Nunn on the K-factor: show me the proof!

4/30/2009 – With the debate raging over FIDE's decision to change or not to change the K-factor used in calculating players' ratings, we are glad to receive an important message from our voice-of-reason grandmaster. Dr John Nunn says "there seems no real evidence that K=20 will result in a more accurate rating system, while there are a number of risks and disadvantages." His explanation and reader feedback.

GM Dr. John Nunn, England

I just thought I’d make some comments on the K-Factor debate.

Changing the K-factor from 10 to 20 for the whole Elo list is a radical change, the most radical in the 40-year history of the Elo system. What is curious is that in all the debate nobody seems to have set out exactly what the supposed advantages to this change are. Certainly, people’s ratings will go up and down faster, but why should this make the ratings ‘better’?

Jeff Sonas states "Using a more dynamic K-factor (24 instead of 10) would result in ratings that more accurately predict players' future results, and thus I would call those ratings more ‘accurate’." But where’s the proof of this? It strikes me that this statement is in fact very unlikely to be true. The performance of players varies considerably from one tournament to the next. Increasing the K-factor effectively places greater weight on the most recent results, so that the rating is based less on an average of results and more on the latest tournament. Since this is subject to a wide random variation, there seems no particular reason to believe that the rating will more accurately reflect a player’s strength or better predict future results.

The argument put forward by GM Bartlomiej Macieja that an increase in the K-factor is a necessary consequence of more frequent rating lists doesn't stand up to examination.

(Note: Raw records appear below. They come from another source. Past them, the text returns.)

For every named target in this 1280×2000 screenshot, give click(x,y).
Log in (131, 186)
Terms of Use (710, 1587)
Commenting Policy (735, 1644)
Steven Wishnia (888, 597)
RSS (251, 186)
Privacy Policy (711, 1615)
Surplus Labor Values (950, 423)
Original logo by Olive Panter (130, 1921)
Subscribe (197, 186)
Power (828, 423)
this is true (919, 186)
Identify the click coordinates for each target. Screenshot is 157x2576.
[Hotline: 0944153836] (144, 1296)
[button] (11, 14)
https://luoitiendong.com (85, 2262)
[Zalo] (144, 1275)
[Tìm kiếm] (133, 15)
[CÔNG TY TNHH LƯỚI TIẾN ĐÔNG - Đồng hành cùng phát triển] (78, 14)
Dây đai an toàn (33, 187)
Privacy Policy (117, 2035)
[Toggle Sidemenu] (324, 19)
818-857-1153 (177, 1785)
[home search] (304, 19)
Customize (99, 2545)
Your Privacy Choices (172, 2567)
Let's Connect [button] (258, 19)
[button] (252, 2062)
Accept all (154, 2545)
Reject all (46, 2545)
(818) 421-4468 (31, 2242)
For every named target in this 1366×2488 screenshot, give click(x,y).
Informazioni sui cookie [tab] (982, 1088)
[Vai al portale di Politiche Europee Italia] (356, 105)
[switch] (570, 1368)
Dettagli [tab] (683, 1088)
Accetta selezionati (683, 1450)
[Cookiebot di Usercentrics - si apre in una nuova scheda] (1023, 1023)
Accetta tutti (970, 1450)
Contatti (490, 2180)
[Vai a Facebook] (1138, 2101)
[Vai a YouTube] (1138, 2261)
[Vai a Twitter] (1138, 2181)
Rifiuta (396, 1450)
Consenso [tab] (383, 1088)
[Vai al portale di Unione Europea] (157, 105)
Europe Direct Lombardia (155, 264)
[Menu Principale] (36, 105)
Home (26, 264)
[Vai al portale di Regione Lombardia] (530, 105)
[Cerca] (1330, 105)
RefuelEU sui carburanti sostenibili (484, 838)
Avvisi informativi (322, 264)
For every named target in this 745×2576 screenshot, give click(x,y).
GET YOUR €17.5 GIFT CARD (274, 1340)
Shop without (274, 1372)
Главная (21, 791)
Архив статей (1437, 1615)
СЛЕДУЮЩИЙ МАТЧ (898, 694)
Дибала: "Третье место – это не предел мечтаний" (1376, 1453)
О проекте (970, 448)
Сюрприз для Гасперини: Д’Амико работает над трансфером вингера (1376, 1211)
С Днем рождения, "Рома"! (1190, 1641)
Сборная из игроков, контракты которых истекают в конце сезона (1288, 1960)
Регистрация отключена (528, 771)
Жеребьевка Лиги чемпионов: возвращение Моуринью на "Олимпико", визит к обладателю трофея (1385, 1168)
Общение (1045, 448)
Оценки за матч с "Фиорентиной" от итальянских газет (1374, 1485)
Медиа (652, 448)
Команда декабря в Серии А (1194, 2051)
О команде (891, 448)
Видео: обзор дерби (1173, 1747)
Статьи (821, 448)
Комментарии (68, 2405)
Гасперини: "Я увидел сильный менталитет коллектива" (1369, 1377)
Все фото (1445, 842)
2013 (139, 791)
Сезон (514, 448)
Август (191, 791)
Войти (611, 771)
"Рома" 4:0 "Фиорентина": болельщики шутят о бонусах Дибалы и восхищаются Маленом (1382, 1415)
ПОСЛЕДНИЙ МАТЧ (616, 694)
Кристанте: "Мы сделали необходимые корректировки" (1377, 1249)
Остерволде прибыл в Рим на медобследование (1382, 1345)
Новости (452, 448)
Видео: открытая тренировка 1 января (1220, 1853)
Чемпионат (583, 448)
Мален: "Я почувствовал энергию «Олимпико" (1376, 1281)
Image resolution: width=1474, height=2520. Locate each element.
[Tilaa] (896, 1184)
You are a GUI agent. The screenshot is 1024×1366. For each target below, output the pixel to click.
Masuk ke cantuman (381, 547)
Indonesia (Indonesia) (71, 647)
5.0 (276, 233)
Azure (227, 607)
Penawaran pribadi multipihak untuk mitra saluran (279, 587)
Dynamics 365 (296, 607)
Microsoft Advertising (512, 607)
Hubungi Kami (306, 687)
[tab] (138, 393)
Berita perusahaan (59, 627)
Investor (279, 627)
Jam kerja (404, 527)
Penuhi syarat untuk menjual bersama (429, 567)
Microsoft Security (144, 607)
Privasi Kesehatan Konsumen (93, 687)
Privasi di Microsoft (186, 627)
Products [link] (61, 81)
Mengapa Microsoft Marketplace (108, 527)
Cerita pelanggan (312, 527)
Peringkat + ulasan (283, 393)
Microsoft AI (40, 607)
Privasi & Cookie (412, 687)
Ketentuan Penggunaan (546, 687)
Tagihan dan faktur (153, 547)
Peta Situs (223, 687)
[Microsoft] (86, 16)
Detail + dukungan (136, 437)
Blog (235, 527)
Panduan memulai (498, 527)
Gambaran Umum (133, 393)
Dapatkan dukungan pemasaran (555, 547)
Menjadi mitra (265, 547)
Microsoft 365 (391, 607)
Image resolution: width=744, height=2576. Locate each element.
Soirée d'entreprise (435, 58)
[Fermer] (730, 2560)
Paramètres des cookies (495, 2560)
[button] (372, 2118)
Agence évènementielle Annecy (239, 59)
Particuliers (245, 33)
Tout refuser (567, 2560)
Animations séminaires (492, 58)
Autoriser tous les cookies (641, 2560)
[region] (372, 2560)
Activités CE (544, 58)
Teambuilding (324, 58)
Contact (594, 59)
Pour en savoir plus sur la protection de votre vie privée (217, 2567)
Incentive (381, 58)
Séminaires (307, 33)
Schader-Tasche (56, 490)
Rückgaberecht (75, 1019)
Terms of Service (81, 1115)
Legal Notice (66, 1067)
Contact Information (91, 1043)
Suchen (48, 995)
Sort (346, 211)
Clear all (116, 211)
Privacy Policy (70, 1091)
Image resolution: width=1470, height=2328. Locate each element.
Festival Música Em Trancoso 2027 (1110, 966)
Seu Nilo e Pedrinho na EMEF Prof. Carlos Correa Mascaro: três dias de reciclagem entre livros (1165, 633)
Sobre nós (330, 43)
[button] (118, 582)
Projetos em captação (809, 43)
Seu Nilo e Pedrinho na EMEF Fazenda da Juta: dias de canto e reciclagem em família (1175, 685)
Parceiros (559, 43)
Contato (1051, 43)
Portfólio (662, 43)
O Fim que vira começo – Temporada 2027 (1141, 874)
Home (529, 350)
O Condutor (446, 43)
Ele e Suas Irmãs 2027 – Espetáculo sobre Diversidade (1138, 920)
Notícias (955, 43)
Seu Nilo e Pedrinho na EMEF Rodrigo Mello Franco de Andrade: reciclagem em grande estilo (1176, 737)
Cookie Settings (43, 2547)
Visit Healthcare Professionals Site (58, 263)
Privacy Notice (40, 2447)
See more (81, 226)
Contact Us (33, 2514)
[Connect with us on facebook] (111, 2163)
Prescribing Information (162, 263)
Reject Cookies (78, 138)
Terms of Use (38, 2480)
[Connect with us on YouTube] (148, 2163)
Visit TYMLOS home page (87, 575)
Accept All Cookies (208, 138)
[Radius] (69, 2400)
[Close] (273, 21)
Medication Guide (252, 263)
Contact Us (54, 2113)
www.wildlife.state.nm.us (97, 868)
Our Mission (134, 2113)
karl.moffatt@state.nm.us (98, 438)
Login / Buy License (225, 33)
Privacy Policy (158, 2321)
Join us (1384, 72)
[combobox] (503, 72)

The K-factor and the frequency of rating lists are unrelated to one another. Rating change depends on the number of games you have played. If you have played 40 games in 6 months, it doesn't make any difference whether FIDE publishes one rating list at the end of six months or one every day; you've still played the same number of games and the change in your rating should be the same.

I am against the increase in the K-factor, for two reasons. The first is that the Elo system has worked well for 40 years, and while all rating systems have their defects, during this time the Elo system has gained respect as a good indicator of current playing strength. Why then change it in such a dramatic fashion?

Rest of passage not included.